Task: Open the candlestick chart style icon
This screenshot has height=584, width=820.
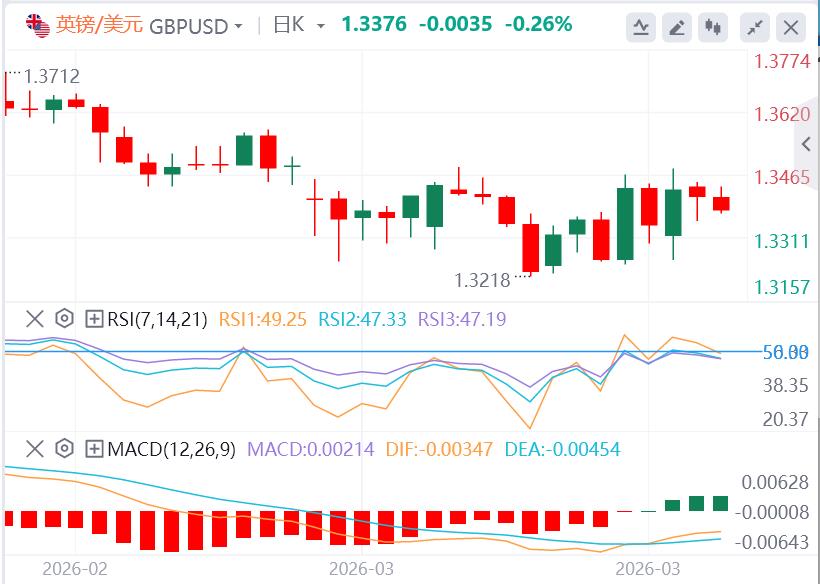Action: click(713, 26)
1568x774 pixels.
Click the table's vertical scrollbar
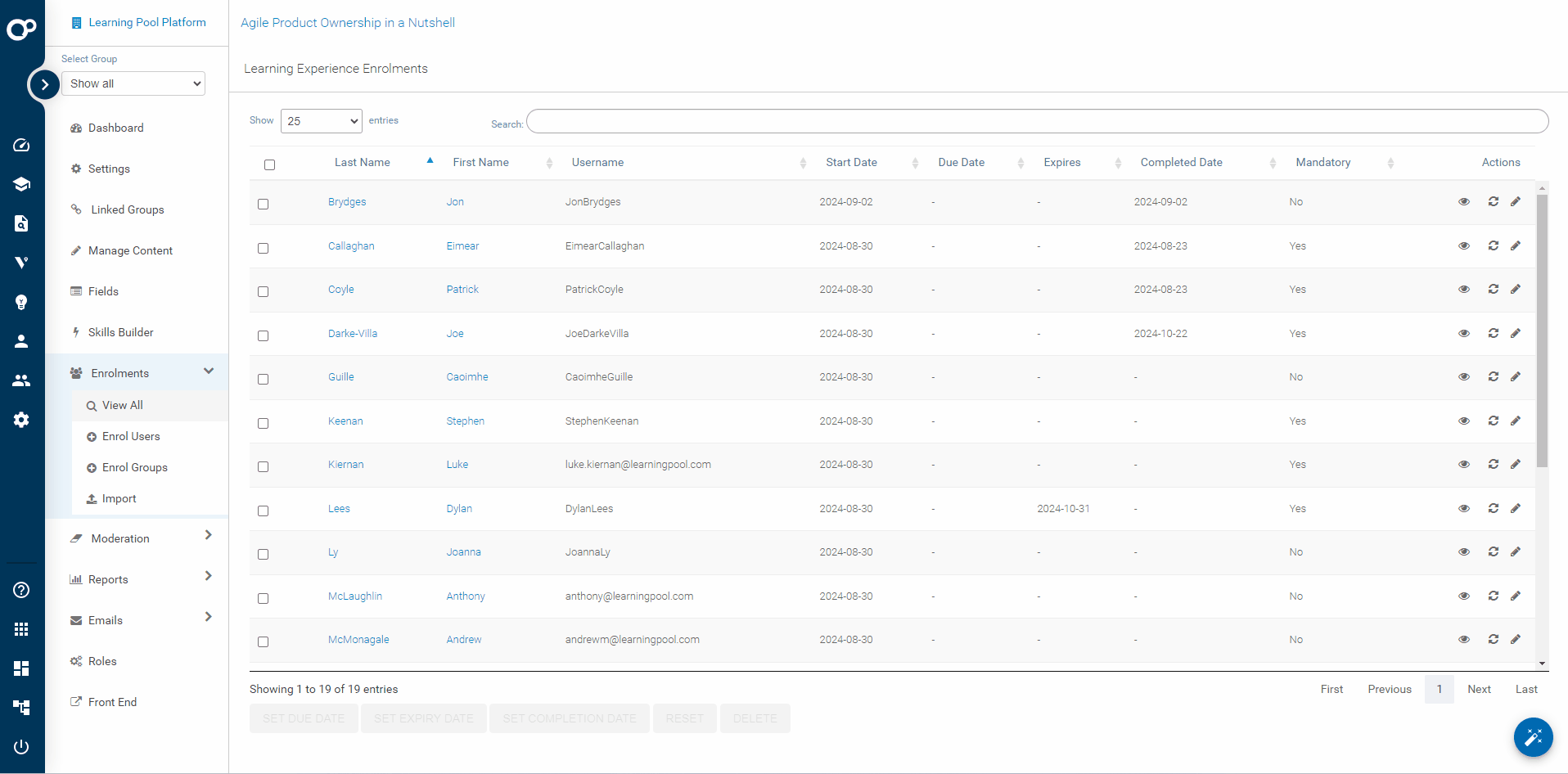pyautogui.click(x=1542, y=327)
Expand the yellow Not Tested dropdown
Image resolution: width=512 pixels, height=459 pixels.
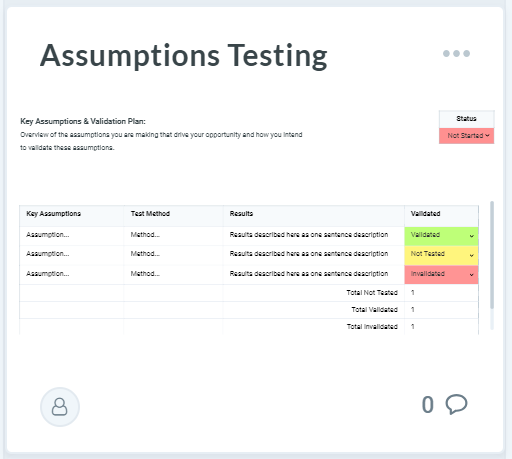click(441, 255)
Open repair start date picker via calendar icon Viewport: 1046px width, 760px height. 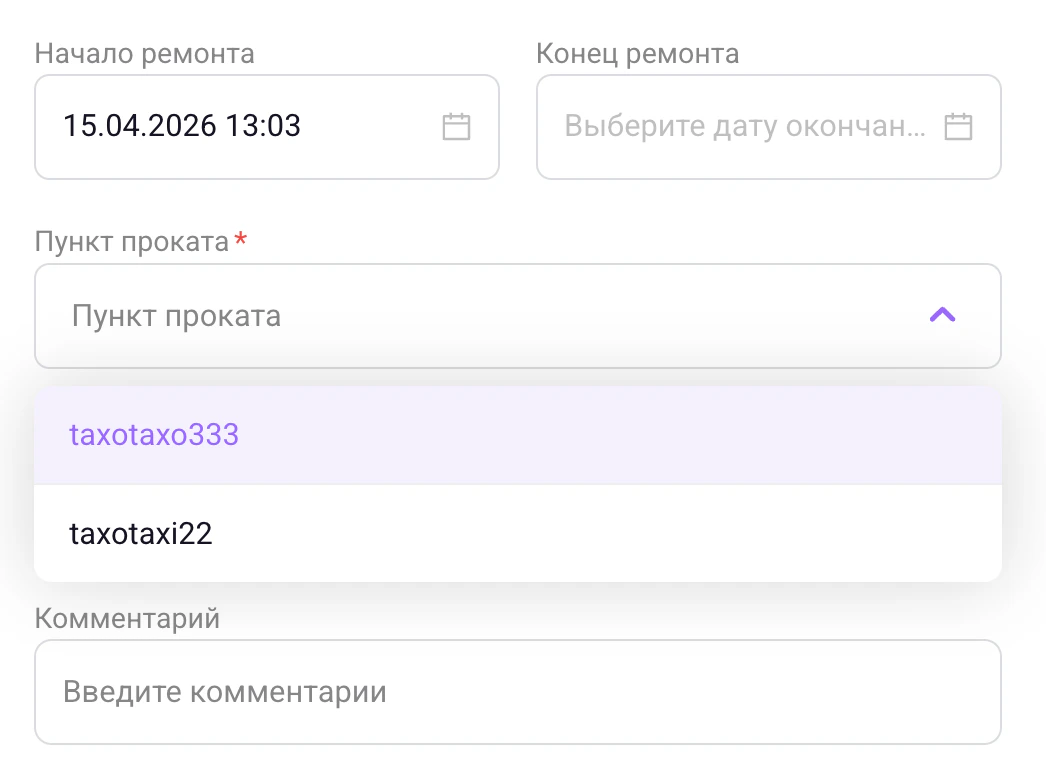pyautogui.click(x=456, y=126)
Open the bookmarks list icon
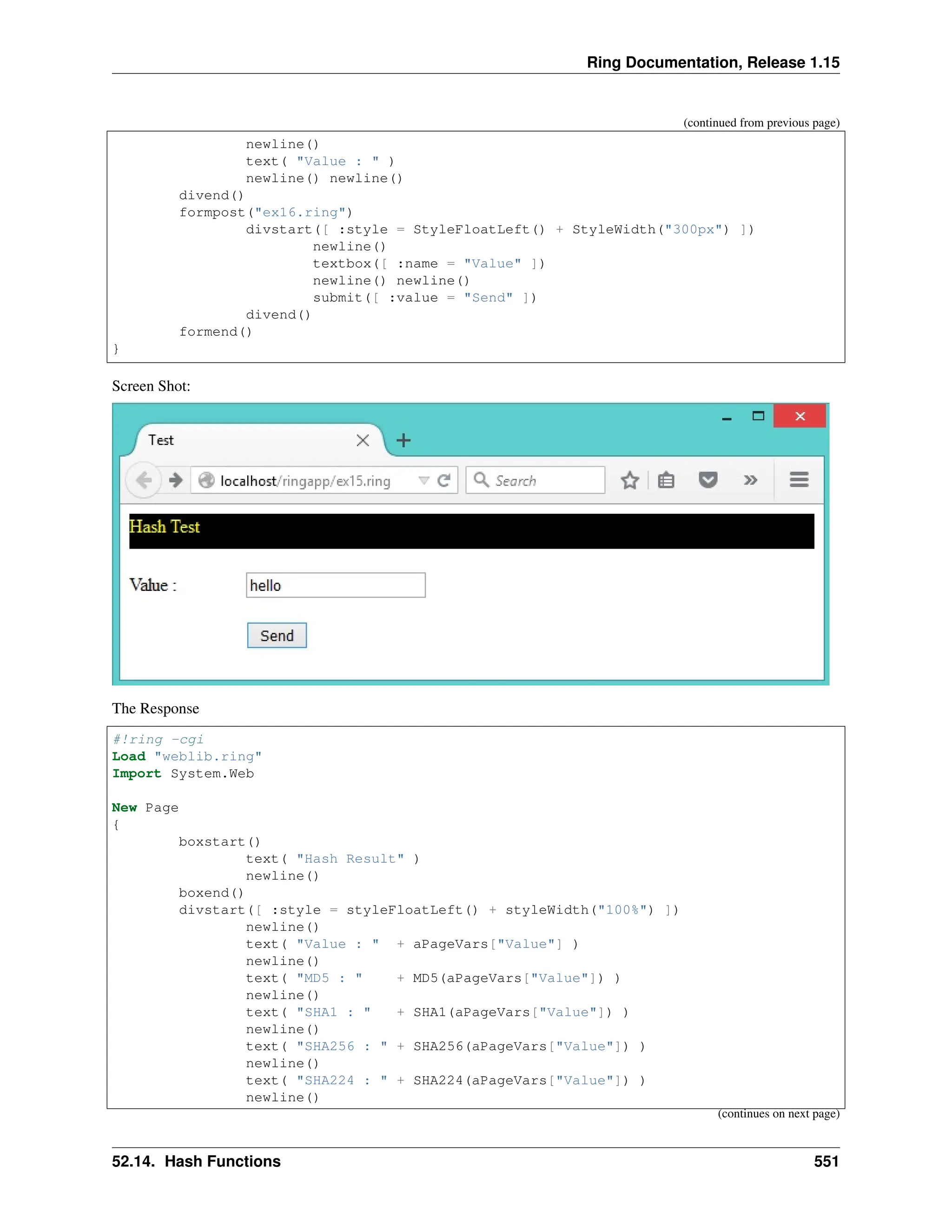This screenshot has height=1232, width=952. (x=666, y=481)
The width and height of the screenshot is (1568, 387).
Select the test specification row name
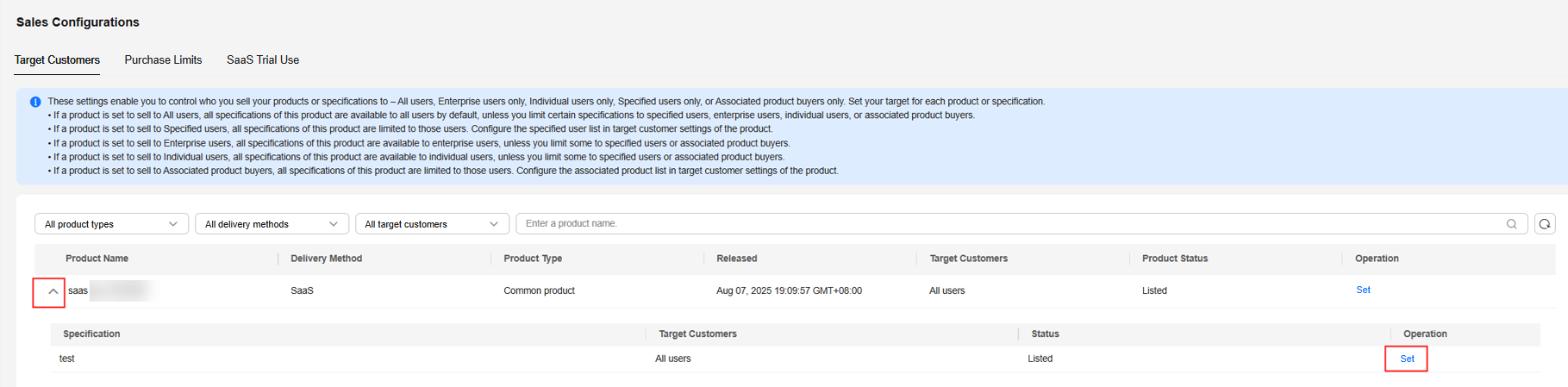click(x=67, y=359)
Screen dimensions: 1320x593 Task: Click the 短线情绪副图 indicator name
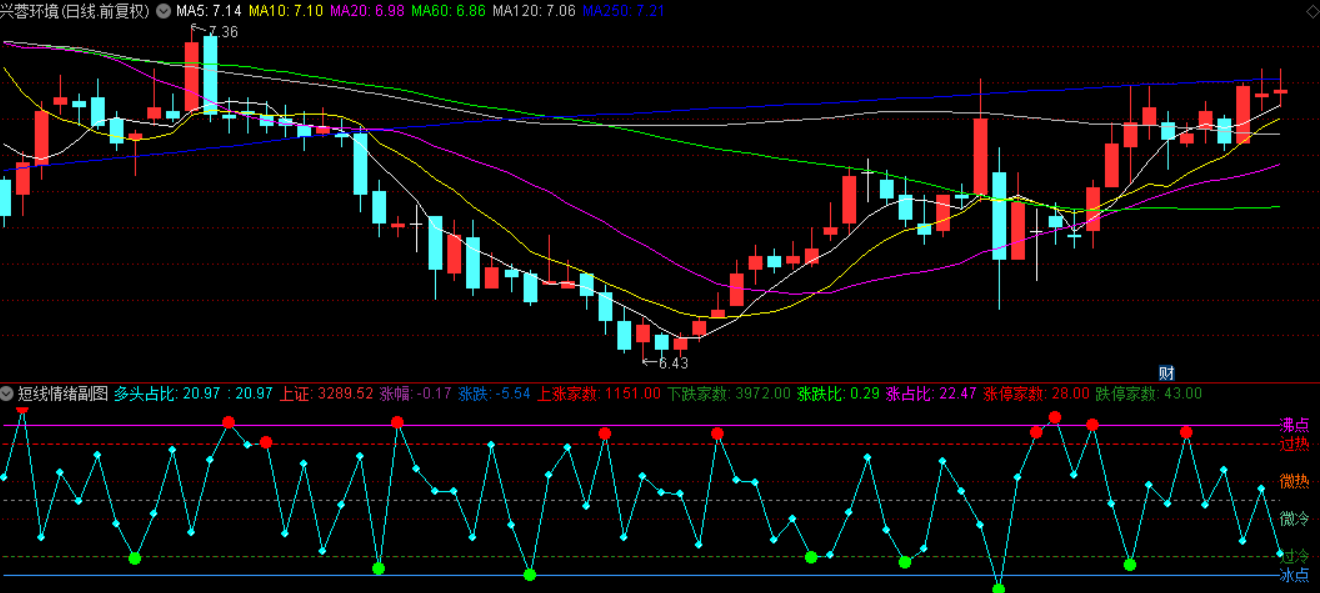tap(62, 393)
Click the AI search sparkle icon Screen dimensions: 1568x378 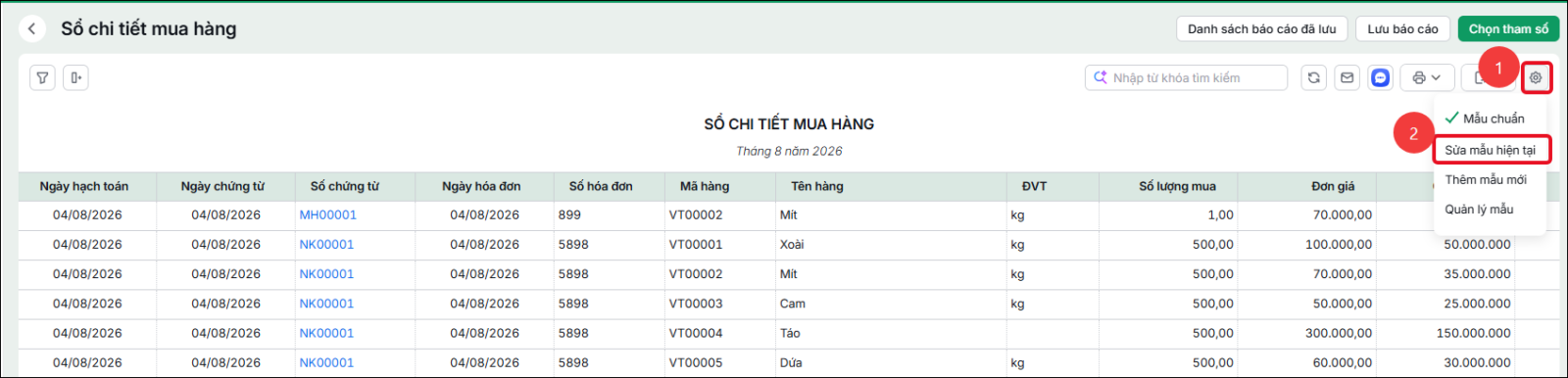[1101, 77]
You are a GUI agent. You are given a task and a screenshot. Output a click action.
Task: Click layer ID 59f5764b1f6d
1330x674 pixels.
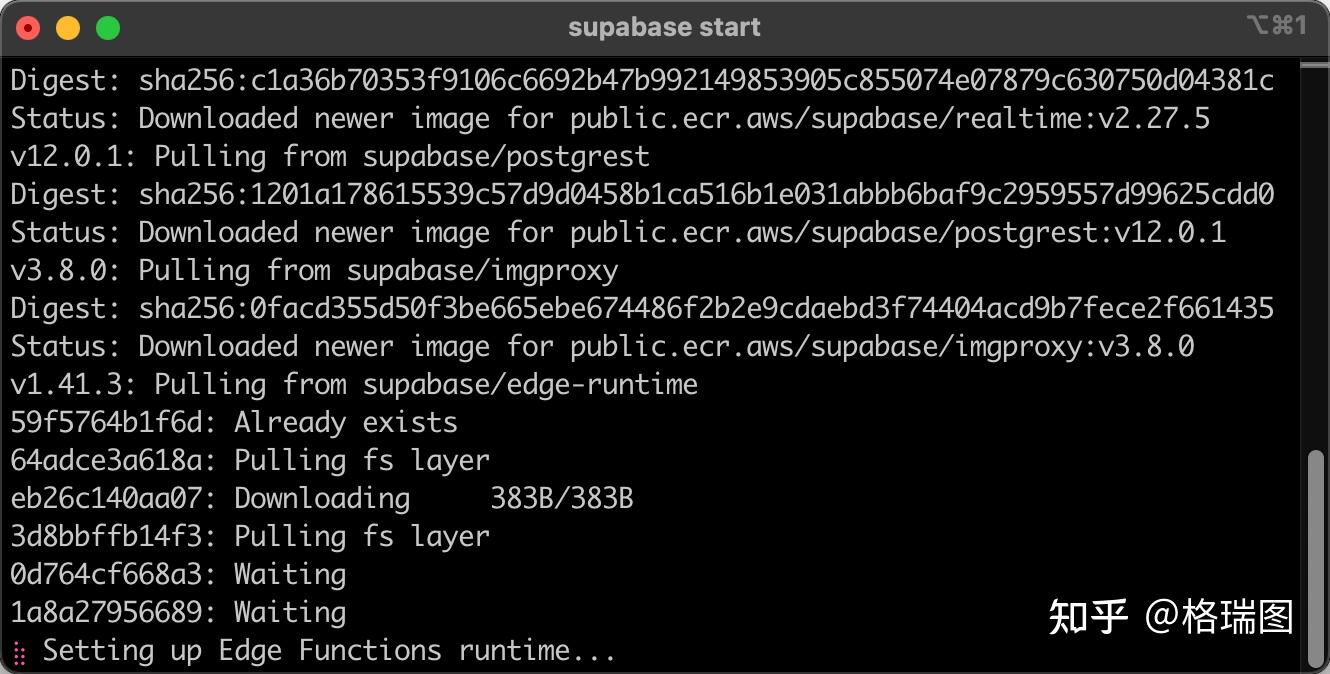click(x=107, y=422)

#### WRITTEN REQUEST:
Could you give back word for word the records that start with the line containing "You are a GUI" and run through the end of the records, leaving the pictures out?

#### ANSWER TO THE PROBLEM:
You are a GUI agent. You are given a task and a screenshot. Output a click action.
Task: Click layer ID 59f5764b1f6d
1330x674 pixels.
click(x=107, y=422)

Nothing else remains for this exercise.